(Data items)

------------------------------------------------------------

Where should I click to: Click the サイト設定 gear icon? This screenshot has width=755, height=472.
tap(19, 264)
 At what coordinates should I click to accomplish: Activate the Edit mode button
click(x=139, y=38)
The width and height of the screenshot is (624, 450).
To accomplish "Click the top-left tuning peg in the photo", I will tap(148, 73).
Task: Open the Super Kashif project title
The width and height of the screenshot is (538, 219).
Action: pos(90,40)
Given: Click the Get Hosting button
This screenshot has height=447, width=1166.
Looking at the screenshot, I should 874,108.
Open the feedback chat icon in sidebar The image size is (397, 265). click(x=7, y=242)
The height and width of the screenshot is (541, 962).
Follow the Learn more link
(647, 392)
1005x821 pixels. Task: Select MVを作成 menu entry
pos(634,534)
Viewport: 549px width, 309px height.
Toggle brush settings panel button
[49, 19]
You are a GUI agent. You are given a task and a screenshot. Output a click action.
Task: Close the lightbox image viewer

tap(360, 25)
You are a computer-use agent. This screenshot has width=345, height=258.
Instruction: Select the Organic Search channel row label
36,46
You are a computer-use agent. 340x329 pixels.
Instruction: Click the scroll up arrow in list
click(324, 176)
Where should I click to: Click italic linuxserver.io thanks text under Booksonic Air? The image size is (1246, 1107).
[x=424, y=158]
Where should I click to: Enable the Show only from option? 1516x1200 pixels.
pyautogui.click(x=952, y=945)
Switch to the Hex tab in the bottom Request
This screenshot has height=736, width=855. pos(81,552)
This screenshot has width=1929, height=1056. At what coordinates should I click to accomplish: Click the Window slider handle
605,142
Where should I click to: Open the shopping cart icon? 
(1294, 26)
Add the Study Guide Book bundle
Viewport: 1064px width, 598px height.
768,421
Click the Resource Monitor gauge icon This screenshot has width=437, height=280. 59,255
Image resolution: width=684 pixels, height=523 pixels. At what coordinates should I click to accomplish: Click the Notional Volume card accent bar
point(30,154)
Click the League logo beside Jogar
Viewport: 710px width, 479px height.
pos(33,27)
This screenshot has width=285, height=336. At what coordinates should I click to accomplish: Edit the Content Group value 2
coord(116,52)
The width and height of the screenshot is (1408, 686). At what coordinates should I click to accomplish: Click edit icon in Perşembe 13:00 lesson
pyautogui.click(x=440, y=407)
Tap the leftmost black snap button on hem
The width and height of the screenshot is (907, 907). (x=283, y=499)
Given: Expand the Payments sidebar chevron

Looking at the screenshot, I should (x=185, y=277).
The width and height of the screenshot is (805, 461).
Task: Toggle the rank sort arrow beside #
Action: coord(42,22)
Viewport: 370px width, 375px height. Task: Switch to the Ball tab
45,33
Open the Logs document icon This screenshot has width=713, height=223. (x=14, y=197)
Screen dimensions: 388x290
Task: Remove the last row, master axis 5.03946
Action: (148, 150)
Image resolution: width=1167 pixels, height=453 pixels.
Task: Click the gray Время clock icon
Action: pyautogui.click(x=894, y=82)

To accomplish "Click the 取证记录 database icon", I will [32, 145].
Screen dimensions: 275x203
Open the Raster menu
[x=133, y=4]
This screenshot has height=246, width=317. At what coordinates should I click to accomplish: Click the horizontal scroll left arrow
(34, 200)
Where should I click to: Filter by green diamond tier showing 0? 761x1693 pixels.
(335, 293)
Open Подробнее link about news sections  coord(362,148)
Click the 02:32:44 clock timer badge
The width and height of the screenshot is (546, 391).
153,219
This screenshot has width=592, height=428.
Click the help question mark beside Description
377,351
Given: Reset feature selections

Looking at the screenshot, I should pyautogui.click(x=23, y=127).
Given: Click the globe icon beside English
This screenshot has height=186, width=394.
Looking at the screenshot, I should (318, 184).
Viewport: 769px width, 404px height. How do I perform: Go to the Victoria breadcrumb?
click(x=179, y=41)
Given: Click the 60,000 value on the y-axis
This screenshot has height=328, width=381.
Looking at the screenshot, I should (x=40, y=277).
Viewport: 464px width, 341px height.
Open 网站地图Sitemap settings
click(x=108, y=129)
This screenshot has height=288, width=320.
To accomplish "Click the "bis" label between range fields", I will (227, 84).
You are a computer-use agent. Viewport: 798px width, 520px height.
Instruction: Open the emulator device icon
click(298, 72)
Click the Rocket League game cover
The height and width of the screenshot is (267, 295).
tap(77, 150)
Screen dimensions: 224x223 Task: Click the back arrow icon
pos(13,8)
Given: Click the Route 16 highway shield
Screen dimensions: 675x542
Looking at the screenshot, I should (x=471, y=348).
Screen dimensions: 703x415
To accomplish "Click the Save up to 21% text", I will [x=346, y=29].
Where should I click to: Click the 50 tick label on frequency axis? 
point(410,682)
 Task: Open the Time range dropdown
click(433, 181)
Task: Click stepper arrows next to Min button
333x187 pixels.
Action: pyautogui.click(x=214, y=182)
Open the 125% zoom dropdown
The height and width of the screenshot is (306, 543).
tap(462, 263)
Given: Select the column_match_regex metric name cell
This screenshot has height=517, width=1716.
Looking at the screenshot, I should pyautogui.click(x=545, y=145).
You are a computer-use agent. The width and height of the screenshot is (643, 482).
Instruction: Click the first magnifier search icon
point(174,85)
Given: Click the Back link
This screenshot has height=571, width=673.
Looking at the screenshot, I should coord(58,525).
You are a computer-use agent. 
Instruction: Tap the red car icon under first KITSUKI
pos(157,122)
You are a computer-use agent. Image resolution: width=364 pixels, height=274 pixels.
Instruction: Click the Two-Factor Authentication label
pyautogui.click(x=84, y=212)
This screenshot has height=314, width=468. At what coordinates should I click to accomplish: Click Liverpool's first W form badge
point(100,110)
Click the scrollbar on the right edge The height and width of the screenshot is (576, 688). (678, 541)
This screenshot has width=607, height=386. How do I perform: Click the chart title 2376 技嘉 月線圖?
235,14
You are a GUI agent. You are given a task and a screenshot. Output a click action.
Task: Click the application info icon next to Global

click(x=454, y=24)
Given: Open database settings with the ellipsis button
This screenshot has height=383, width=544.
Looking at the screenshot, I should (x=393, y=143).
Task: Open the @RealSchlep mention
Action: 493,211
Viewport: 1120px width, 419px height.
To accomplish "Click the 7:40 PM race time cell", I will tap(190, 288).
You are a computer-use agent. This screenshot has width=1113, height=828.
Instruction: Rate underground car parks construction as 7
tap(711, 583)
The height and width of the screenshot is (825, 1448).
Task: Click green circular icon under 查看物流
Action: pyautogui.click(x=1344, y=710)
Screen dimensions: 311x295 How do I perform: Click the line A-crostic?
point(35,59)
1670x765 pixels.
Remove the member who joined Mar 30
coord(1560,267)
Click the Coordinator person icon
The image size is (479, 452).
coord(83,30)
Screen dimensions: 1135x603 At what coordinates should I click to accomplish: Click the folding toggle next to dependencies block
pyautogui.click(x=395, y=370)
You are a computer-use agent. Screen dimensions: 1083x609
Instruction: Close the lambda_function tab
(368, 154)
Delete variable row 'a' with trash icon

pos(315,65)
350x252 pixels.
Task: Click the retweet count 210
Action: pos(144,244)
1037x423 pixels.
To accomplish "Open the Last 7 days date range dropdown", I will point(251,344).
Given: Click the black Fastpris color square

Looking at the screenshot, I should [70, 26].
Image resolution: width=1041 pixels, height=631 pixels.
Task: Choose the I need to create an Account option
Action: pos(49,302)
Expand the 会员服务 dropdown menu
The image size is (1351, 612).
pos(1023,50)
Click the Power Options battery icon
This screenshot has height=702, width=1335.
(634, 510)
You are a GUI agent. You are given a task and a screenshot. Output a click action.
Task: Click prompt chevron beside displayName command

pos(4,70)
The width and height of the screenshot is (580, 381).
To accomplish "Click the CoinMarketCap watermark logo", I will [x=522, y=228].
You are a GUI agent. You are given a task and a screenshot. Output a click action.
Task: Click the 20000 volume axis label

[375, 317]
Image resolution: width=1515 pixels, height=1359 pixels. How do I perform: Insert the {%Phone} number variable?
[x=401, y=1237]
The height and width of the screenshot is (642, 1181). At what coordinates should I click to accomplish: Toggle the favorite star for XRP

------------------------------------------------------------

Repeat, word for word, the lines from the start of the records to the line that contains "Given: Click the Get Hosting button", both of them included, and no others.

Where should I click to: Click the サイト設定 gear icon? This screenshot has width=755, height=472.
tap(19, 264)
 At what coordinates should I click to accomplish: Activate the Edit mode button
click(x=139, y=38)
The width and height of the screenshot is (624, 450).
To accomplish "Click the top-left tuning peg in the photo", I will tap(148, 73).
Task: Open the Super Kashif project title
The width and height of the screenshot is (538, 219).
Action: pos(90,40)
Given: Click the Get Hosting button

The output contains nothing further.